Arthur Hayes, former CEO of Bitmex and cryptocurrency market analyst, pondered about the success of an upcoming spot bitcoin ETF and its effect on the future of bitcoin. Hayes states that the popularity of these ETF derivatives might concentrate the custody of all the bitcoin in a few hands that won’t move it, forcing miners to capitulate due to a lack of activity in the blockchain.
Arthur Hayes Believes ETFs Might Cause the Demise of Bitcoin
Former Bitmex CEO Arthur Hayes believes that the success of an upcoming spot bitcoin ETF might endanger the existence of the Bitcoin network. In his most recent blog post, “Expression,” Hayes presents a hypothetical situation in which bitcoin is all in the hands of a few financial firms, like Blackrock.
If this happens, Hayes anticipates this will destroy bitcoin as a store of value, given that it is different from all of the assets traded in financial markets until now.
Hayes argued:
Bitcoin is the first monetary asset in human history that exists only if it moves. But if there was never another Bitcoin transaction between two entities, miners would be unable to afford the energy it costs to secure the network.

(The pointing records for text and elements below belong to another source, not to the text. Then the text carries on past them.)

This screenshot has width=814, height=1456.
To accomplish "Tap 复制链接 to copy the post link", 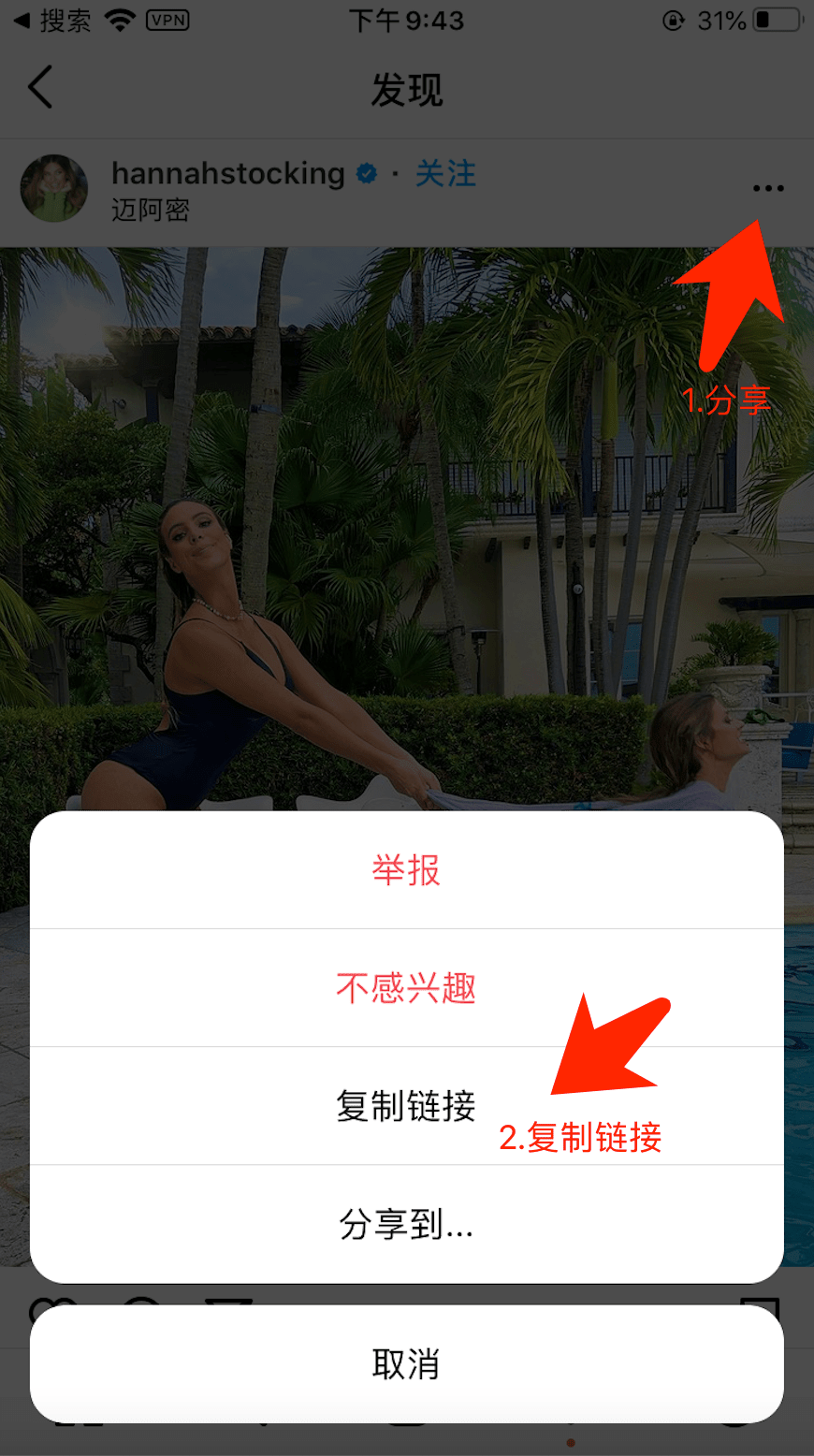I will (406, 1106).
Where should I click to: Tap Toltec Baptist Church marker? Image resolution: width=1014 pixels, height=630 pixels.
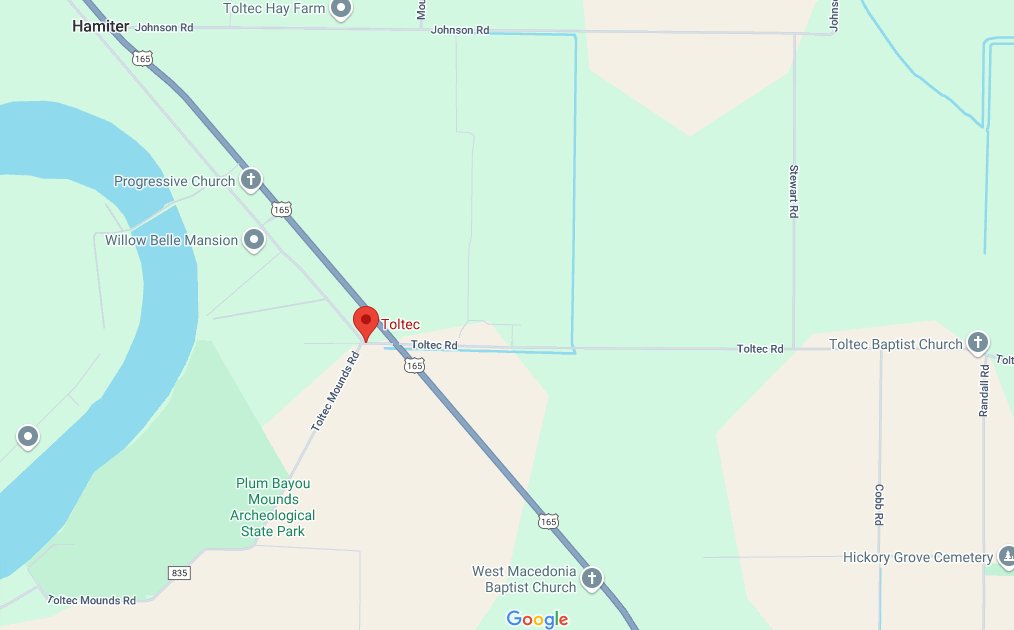coord(978,344)
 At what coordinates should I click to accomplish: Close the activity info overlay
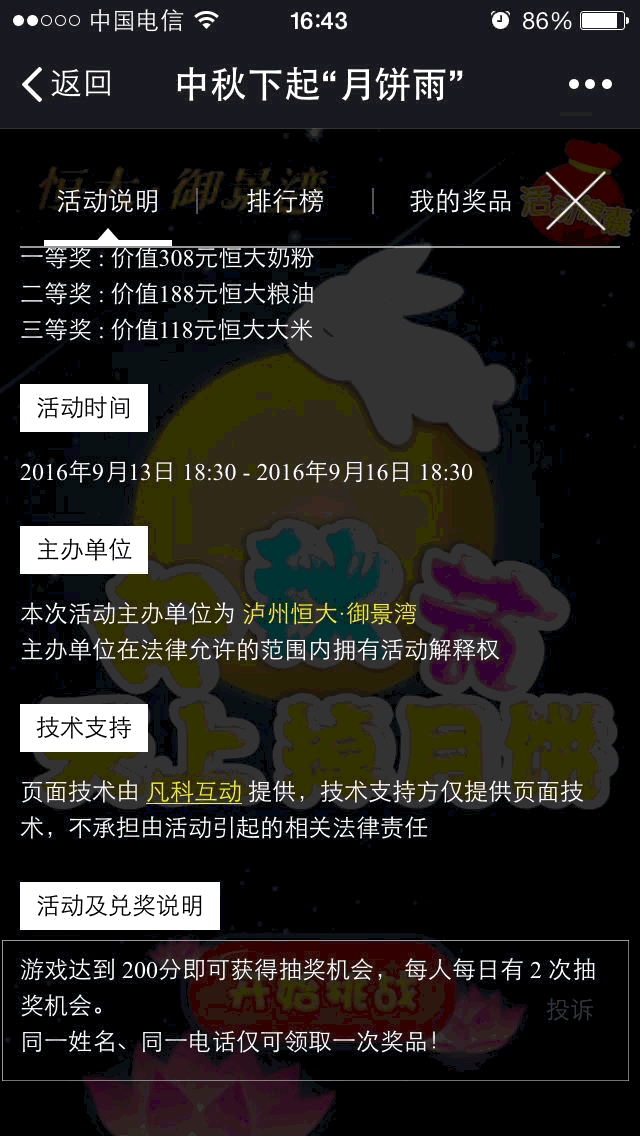[575, 201]
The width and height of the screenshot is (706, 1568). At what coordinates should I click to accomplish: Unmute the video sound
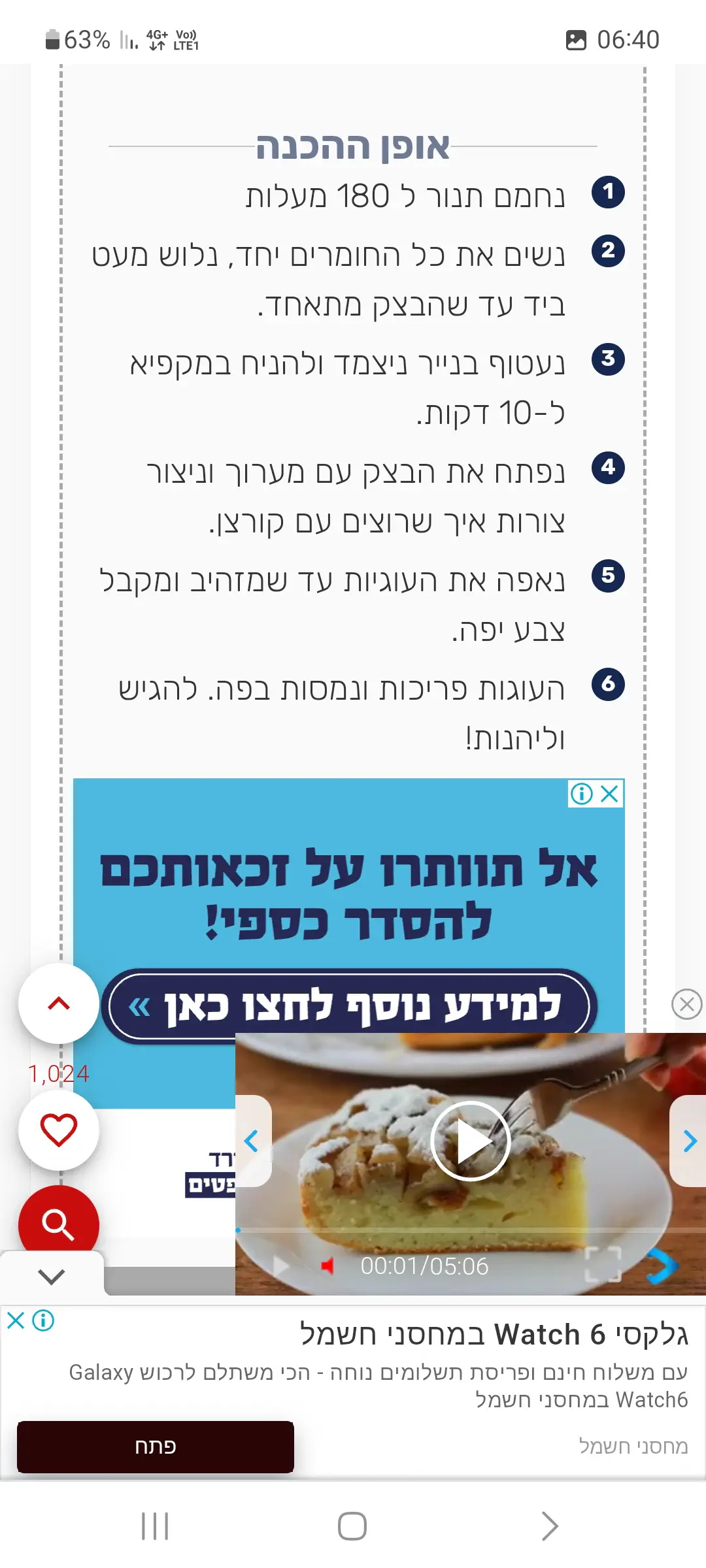[x=328, y=1266]
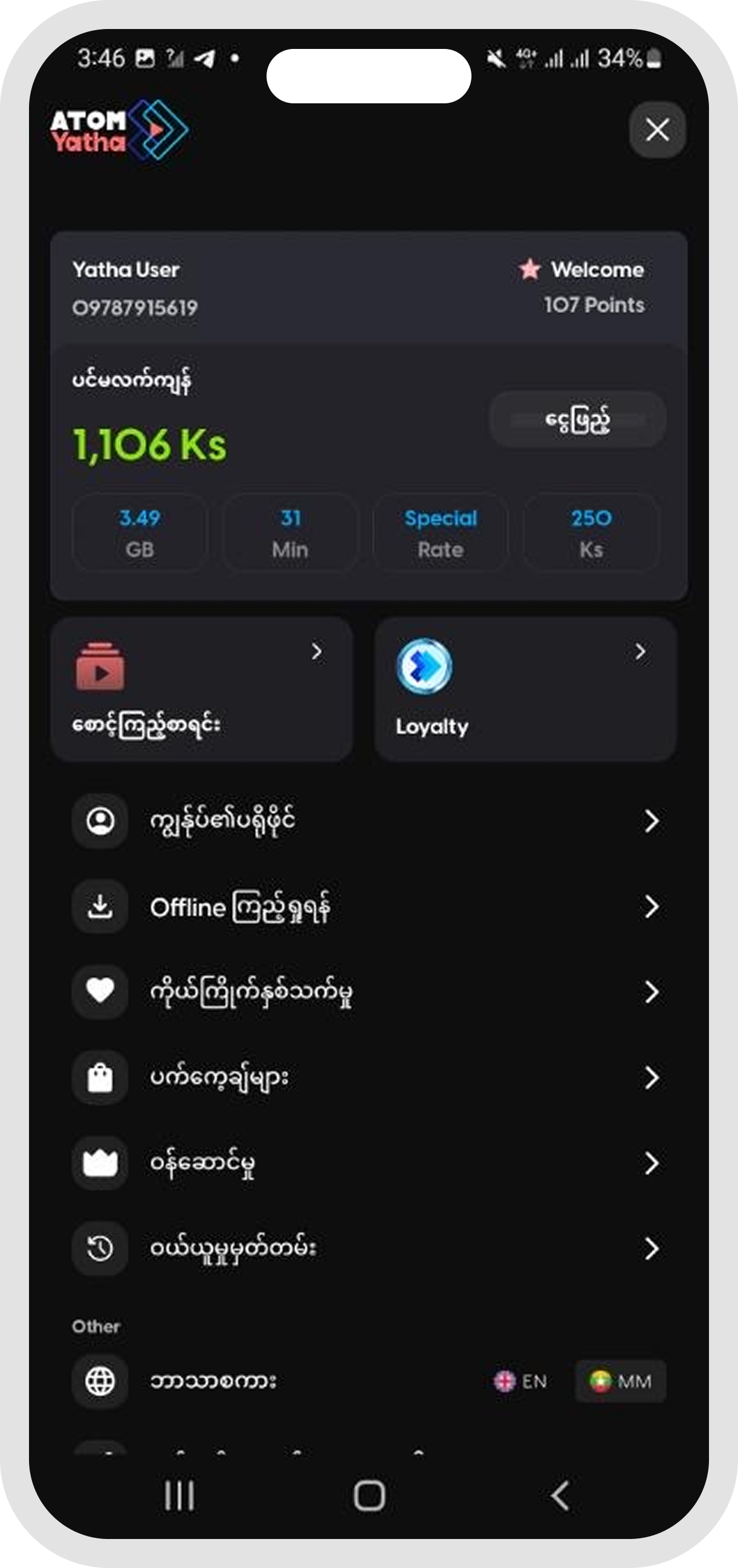Image resolution: width=738 pixels, height=1568 pixels.
Task: Tap the red star beside Welcome
Action: point(529,269)
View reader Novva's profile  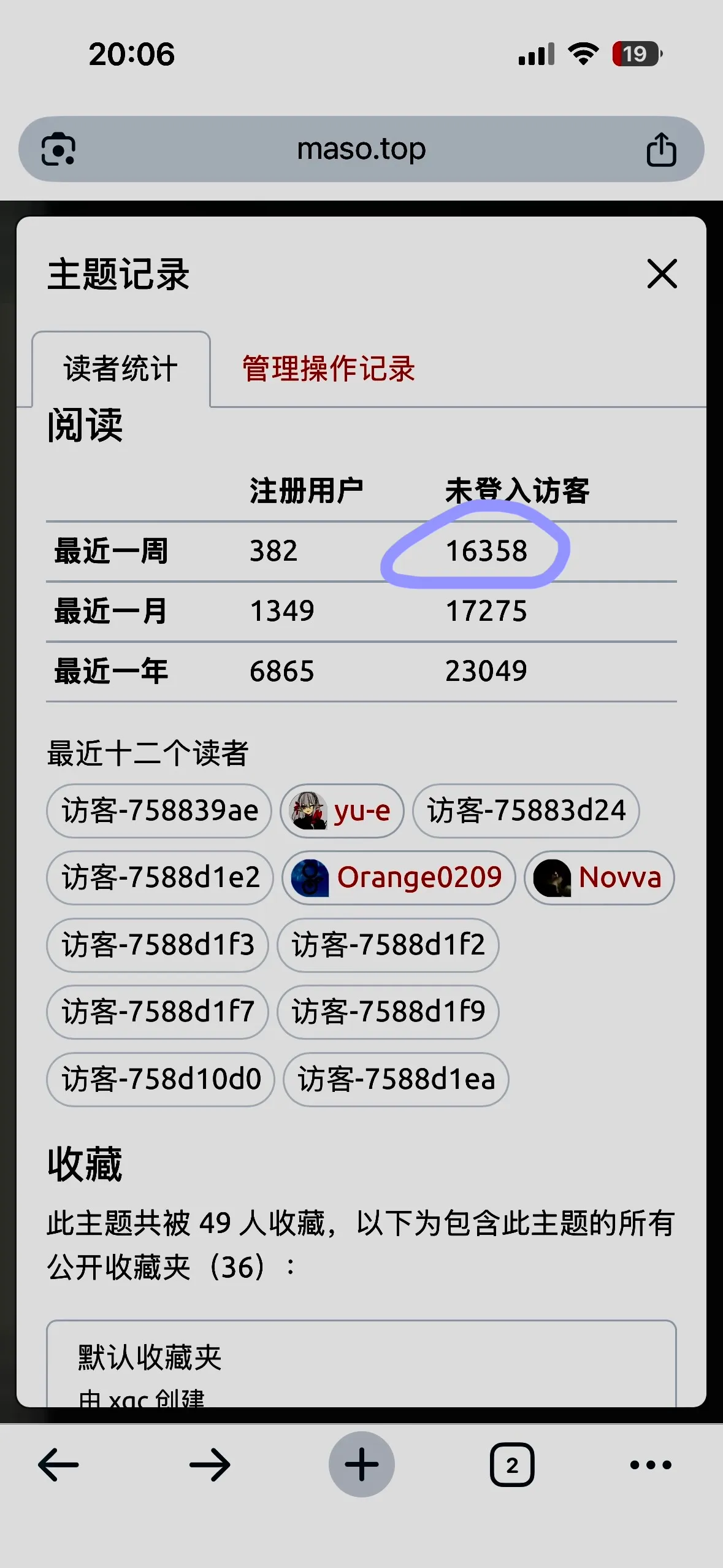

The result of this would be the shutdown of the whole Bitcoin network due to the starvation of miners who will receive fees only from bitcoin transactions after the subsidy ends circa 2140.
Hayes adds that this could happen if users come to value bitcoin as a financial asset more than a store of value, favoring the purchase of derivatives instead of the cryptocurrency. However, if bitcoin suffers this fate, Hayes anticipates the birth of a similar asset to allow people to transact in a non-state-owned financial system.
“Hopefully, the second time around, we will learn not to hand our private keys to the baldies,” he concluded.